In Syrien sind nach dem Freitagsgebet erneut Zehntausende Menschen gegen die Regierung von Präsident Baschar al-Assad auf die Straße gegangen. In der zentralsyrischen Stadt Homs seien bei Protesten unterschiedlichen Angaben zufolge zwei bis drei Menschen durch Schüsse der Sicherheitskräfte getötet wurden.

In der rund 40 Kilometer nördlich von Homs gelegenen Stadt Hama sollen mehr als 200.000 Menschen gegen die Regierung demonstriert haben, sagte einer der Teilnehmer.  Der Protestzug erstrecke sich über "mehr als einen Kilometer". Zunächst seien keine Sicherheitskräfte zu sehen gewesen, berichtete er. Die Proteste standen unter dem Motto "Verschwinde".

Amer al-Sadik von der Union für die Koordination der syrischen Revolution berichtete, dass auch in drei Vierteln der Hauptstadt Damaskus und in der Stadt Aleppo zahlreiche Demonstranten protestiert hätten. Seiner Einschätzung nach ändere sich nun auch in Aleppo, wo es in den ersten Wochen nach Beginn des Aufstands ruhig geblieben war, die Situation.

Die Staatsmedien berichteten dagegen von großen Pro-Regime-Kundgebungen in Aleppo und in der Provinz Al-Suwaida. Demonstranten sollen in der Ortschaft Al-Kraja eine fast zwei Kilometer lange syrische Fahne durch die Straßen getragen haben.

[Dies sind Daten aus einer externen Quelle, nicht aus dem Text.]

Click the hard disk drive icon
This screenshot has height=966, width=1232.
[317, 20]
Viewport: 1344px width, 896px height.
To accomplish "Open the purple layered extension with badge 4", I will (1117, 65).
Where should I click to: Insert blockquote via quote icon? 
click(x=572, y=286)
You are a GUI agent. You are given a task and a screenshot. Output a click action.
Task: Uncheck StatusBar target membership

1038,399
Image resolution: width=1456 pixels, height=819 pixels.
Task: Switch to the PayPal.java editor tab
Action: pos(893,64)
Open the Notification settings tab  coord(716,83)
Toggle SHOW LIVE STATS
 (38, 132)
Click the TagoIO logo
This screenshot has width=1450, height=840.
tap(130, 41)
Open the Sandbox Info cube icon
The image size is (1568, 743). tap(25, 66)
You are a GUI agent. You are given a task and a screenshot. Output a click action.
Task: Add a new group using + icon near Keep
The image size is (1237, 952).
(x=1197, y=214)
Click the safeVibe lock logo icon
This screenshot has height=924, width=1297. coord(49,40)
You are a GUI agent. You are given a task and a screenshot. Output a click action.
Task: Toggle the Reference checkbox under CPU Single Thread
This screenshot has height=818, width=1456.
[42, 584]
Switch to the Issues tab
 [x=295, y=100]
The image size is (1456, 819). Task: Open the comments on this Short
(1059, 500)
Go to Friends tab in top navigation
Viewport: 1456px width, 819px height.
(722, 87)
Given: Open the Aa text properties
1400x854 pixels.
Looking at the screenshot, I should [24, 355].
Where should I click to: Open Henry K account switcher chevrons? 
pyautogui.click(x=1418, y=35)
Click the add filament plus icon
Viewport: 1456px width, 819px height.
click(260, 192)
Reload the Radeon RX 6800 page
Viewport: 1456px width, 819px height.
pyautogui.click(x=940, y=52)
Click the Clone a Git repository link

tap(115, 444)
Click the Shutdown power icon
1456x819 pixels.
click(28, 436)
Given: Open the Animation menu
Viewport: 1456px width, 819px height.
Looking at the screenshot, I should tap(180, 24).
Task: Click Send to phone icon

Der deutsche Bundesaußenminister Guido Westerwelle teilte mit, dass Deutschland während seines Vorsitzes im UN-Sicherheitsrat eine Resolution einbringen wolle, die die Gewalt in Syrien verurteile. Seit Beginn der Proteste Mitte März protestieren Tausende Syrier gegen die Regierung und fordern einen Regierungswechsel. Bisher sind laut Angaben von Menschenrechtsorganisationen mehr als 1.300 Menschen bei den Protesten ums Leben gekommen.